L’écoute, la vision se heurtent ainsi à un voile ou même à un mur déformant diffractant la perception directe.

En laissant être ce qui est, en particulier cet état de rêve, l'observation fluide, sans attente, sans jugement, sans stratégie d'évitement va permettre de décrypter petit à petit ce mécanisme fonctionnel du mental. La première étape est de porter l'attention sur les sensations corporelles. En observant dans la durée ces sensations, il est possible de remarquer leur extrême labilité qui répond instant après instant à la psyché. En effet, elles concrétisent dans le corps ce qui se pense dans la tête. En insistant sur cette attention portée aux sensations corporelles on remarque régulièrement que ces sensations se dissolvent entre 2 pensées à l'intérieur d'un espace silencieux et calme toujours présent en amont. À partir de là, apparaît déjà une dissociation entre l’hyperactivité de l'intellect avec ses réponses sensorielles et ce calme permanent en amont des sensations corporelles. Lorsque le discernement s'installe et voit la discordance entre ce que raconte la tête et ce qui se vit réellement, l'observation du mental peut réellement commencer. En effet tant que ce discernement n'est pas là, l'observation s'effectue à partir du mental lui-même et ne peut donc pas le regarder. Ce n'est que lorsque l'observation quitte le mental qu'elle peut l'observer.

L'observation du mental objective petit à petit son mode de fonctionnement. À l'origine donc, il y a l'expérience de vie. Le mental se saisit de cette expérience, l'analyse, la répertorie, l'associe à sa banque de données déjà présentes et à partir de tout cela en fait une histoire. Cette histoire, tout d'abord sous forme uniquement de pensées conscientes ou plus souvent inconscientes va se concrétiser. En effet toute création est issue d'une intention. Le premier mode de concrétisation de la pensée est vibratoire. Cette vibration s'exprime ensuite de façon variable selon les individus. Très souvent cette première expression est une image statique et ou dynamique lorsque la vision est le sens préférentiel de l'individu. Chez d'autres cette première forme est plutôt auditive. Le cortège sensoriel qui accompagne la pensée peut précéder ou seconder l'image ou l'audition. Lorsque ceci est mis en place l'observation permet de constater que seules les sensations corporelles sont réelles. En effet l'image statique ou dynamique de même que l'audition issue de la pensée ne sont que des constructions mentales au même titre que cette pensée. Ainsi même si le rêve est pris pour la réalité, il est possible de le retrouver dans les sensations corporelles.

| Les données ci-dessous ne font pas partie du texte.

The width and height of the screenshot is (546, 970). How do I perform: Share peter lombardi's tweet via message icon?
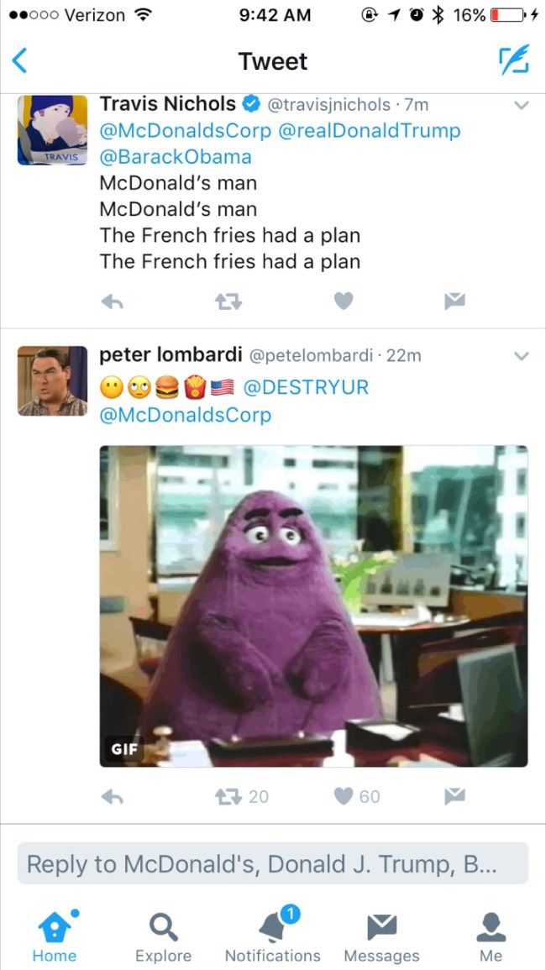click(x=455, y=797)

Petit à petit, l'observation du fonctionnement mental fait prendre conscience de tous ces voiles, constructions mentales pures qui interfèrent avec la vision directe de la réalité. Dès que ceci est vu la construction s’effondre, la vision s’éclaire, intense, totalement transparente retrouvant la simplicité et la beauté fondamentale de la réalité.

À chaque instant les constructions du mental peuvent être révélées. Toutes les interprétations de la réalité sont vues pour ce qu'elles sont, et ainsi  abandonnées.

 

L'observation en elle-même se suffit, elle s'affine, s'intensifie, s’élargie, au fur et à mesure de son utilisation de plus en plus pénétrante révélant la simple réalité dissociée des constructions mentales qui la limitent.

Et l'on découvre que cette observation est pure conscience, ce que nous sommes réellement.